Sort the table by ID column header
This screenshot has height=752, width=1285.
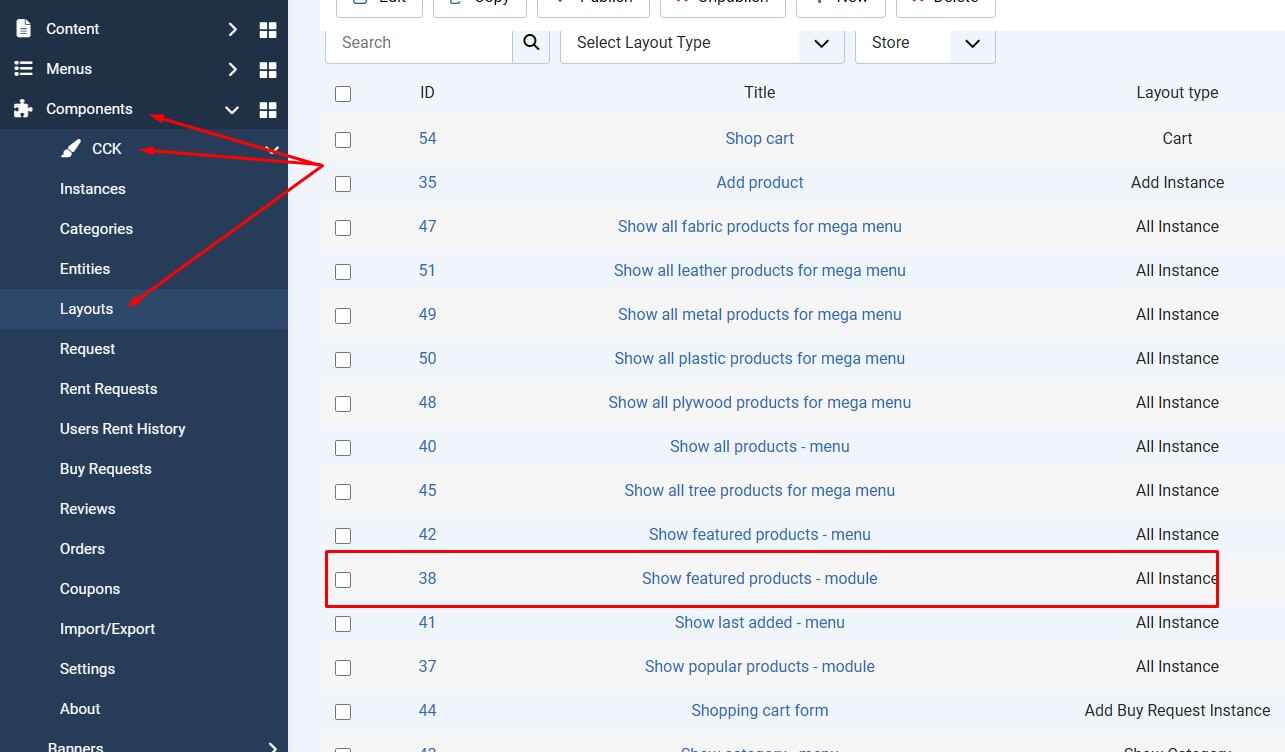point(427,93)
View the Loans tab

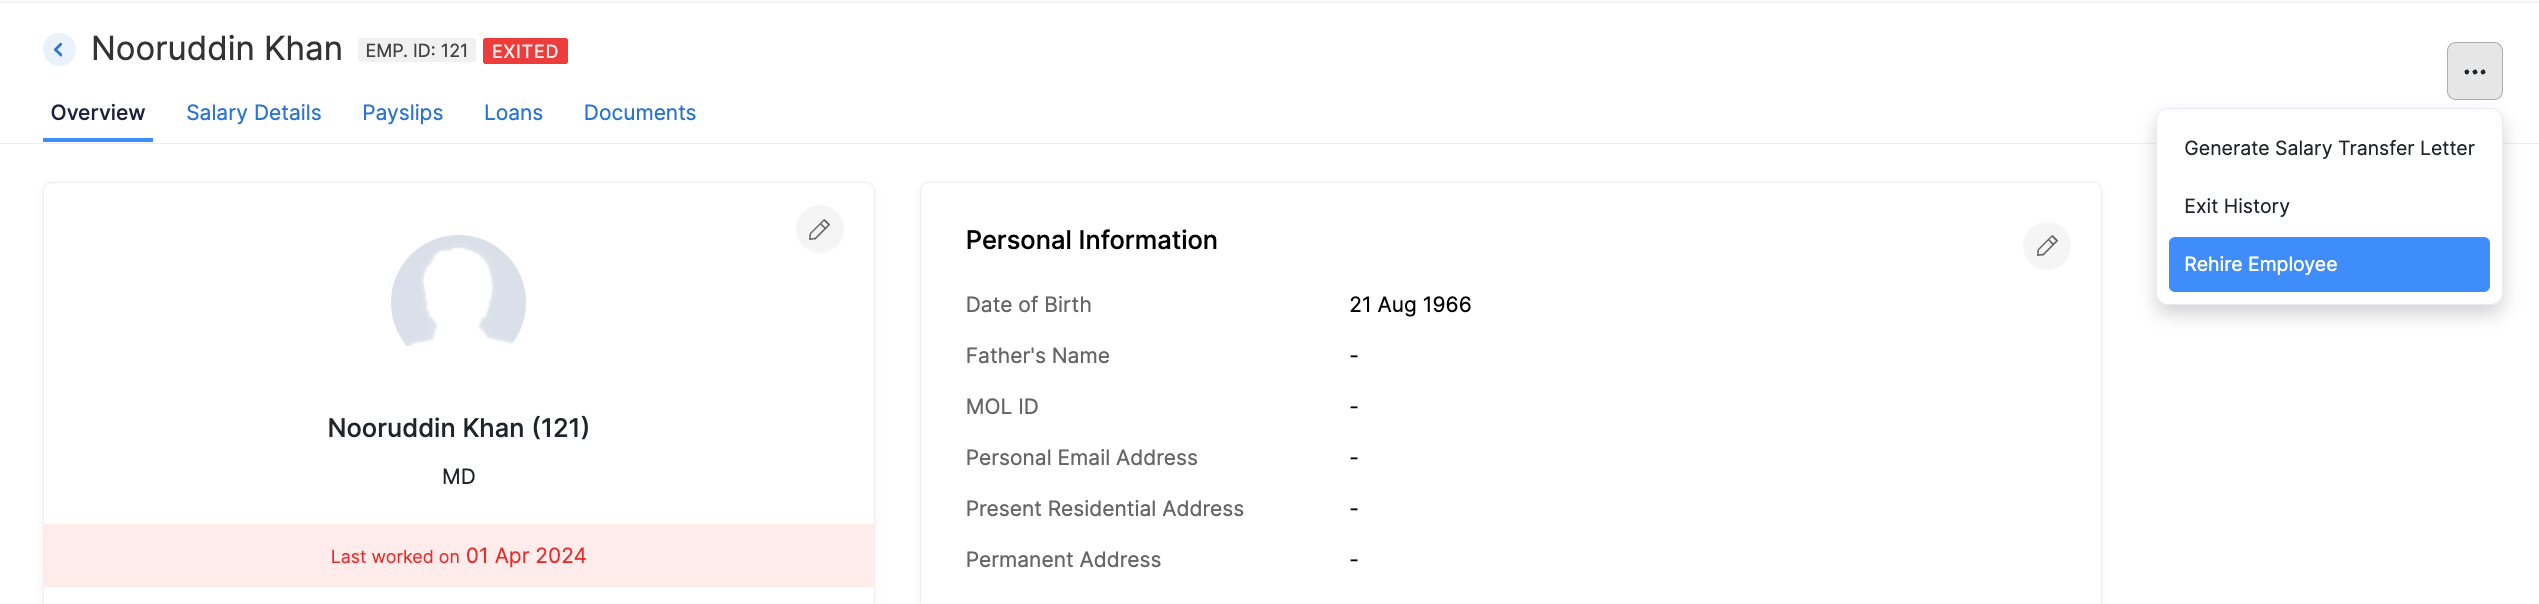[513, 113]
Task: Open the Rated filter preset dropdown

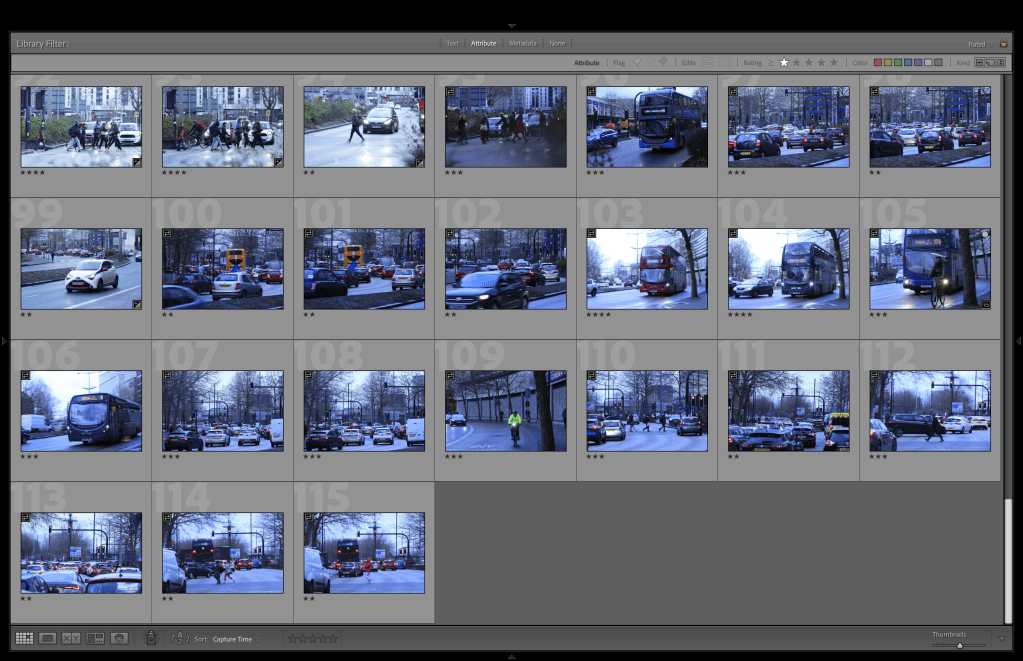Action: 975,44
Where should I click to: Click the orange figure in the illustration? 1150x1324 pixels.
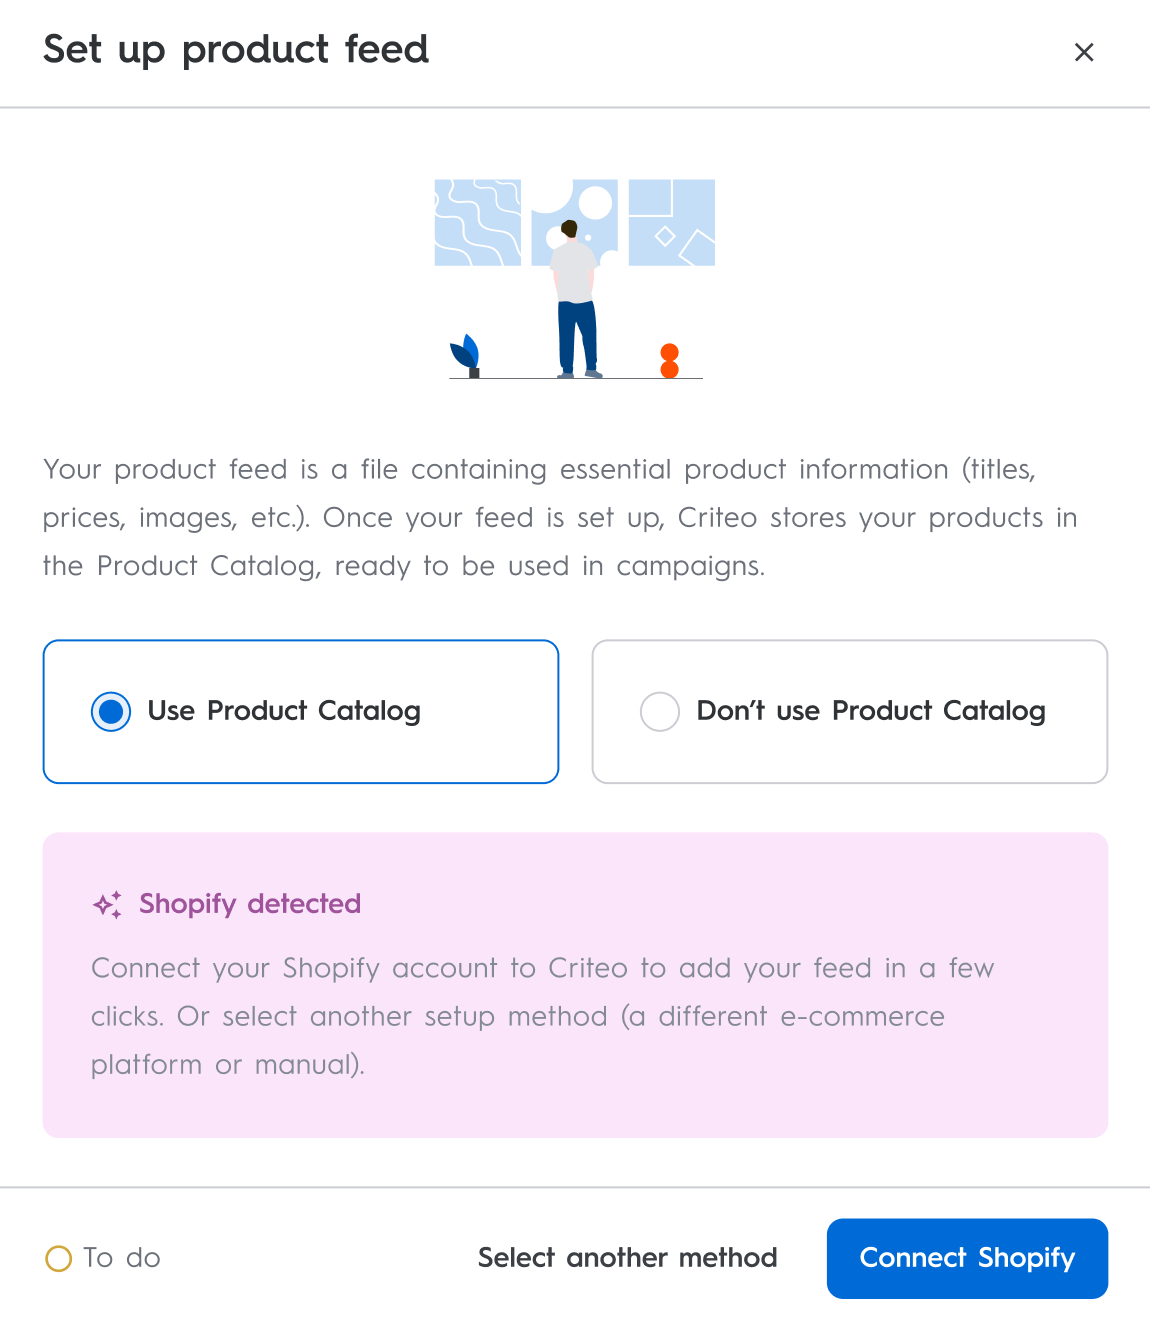pyautogui.click(x=670, y=361)
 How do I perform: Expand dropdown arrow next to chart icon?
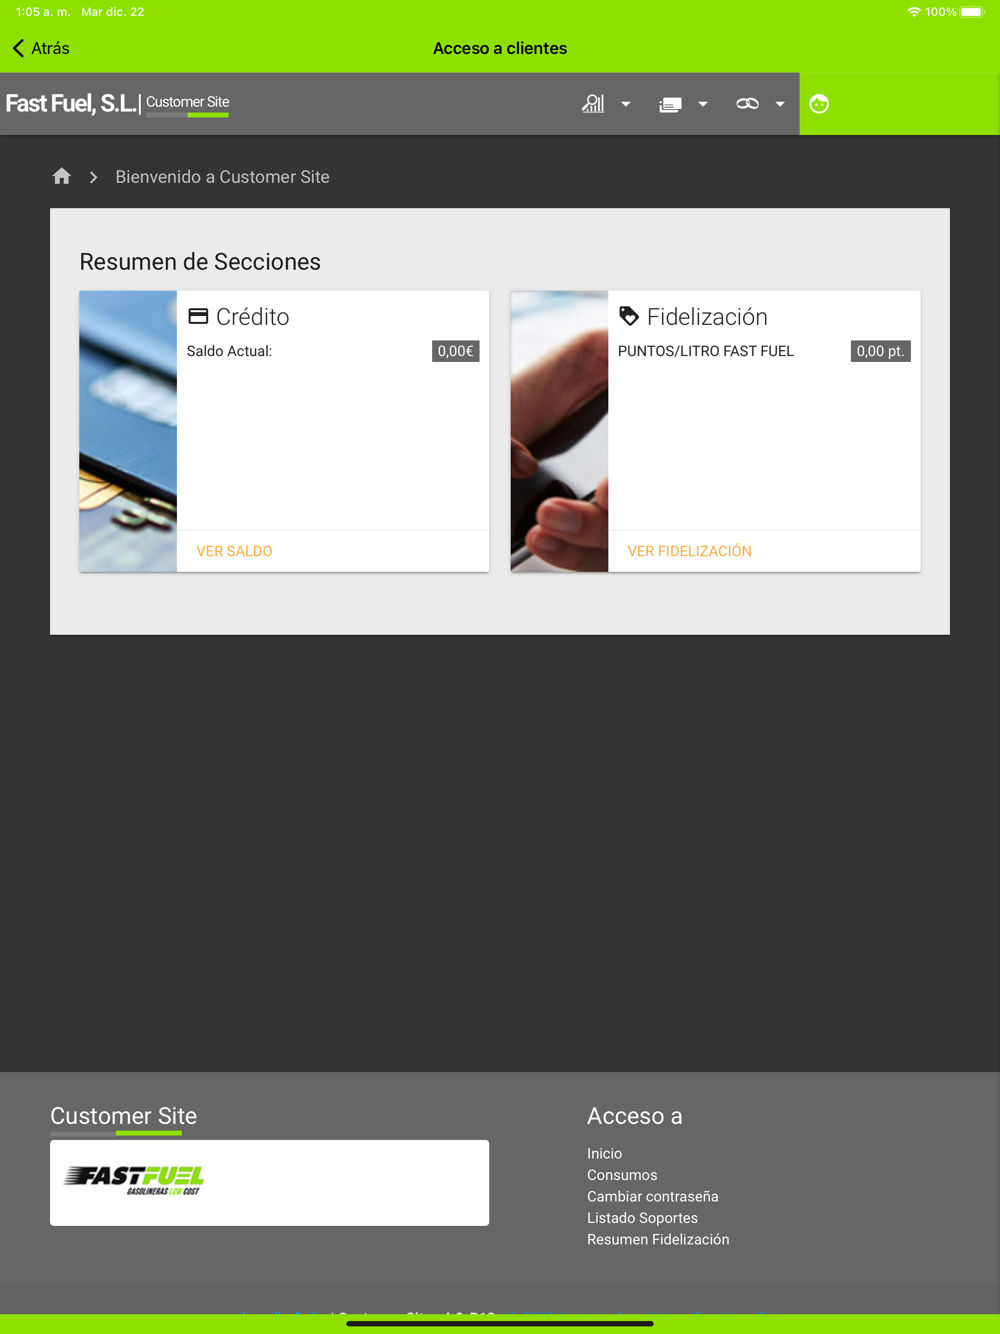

# WORK REQUIRED:
Apart from the pictures, every record must be set down exactly.

# WRITTEN REPLY:
Sort the table by ID column header
This screenshot has height=752, width=1285.
point(427,93)
View the Loans tab

[513, 113]
Task: Open the Rated filter preset dropdown

Action: 975,44
Where should I click to: Click the orange figure in the illustration? 1150x1324 pixels.
pyautogui.click(x=670, y=361)
 How do I perform: Expand dropdown arrow next to chart icon?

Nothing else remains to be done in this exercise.